Return the tail of the records exactly, starting from the line containing "This screenshot has height=593, width=1000." and ending with the final line.

» Supplied data:
Start of Block
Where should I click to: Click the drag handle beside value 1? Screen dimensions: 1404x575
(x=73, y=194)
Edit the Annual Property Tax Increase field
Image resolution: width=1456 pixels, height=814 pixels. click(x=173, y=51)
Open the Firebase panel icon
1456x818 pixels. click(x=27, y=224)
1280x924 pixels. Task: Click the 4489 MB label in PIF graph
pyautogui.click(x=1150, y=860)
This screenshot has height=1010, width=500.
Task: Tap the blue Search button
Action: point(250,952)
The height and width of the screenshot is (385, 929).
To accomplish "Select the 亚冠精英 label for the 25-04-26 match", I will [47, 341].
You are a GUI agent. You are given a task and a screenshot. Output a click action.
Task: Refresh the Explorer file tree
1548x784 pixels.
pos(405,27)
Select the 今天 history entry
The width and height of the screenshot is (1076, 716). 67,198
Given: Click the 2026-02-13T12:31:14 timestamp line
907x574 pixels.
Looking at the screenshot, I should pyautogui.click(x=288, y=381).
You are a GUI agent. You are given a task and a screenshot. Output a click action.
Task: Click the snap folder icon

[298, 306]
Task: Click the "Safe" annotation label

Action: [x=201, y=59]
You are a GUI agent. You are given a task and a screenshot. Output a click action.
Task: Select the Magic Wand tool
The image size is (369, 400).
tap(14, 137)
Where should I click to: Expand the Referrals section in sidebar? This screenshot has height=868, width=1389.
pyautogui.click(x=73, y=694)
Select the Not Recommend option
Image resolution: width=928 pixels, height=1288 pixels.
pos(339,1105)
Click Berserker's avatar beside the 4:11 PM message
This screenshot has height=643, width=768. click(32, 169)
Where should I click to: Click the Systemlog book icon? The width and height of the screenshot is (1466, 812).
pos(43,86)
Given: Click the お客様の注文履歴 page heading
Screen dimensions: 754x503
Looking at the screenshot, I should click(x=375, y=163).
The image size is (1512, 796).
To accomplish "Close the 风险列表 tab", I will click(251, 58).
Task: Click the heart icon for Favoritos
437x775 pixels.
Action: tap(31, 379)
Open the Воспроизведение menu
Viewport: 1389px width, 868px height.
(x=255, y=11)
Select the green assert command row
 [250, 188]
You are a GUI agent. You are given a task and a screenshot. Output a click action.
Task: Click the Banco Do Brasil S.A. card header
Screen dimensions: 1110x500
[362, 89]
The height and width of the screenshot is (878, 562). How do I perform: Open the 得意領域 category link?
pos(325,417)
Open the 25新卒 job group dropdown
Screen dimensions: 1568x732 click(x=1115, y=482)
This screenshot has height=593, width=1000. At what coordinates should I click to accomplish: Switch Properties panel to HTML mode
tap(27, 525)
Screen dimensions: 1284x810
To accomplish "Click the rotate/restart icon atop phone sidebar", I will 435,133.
End of Block
» Solution to this task:
This screenshot has height=593, width=1000. At what coordinates should I click to accomplish: Switch Properties panel to HTML mode
tap(27, 525)
Screen dimensions: 1284x810
To accomplish "Click the rotate/restart icon atop phone sidebar", I will 435,133.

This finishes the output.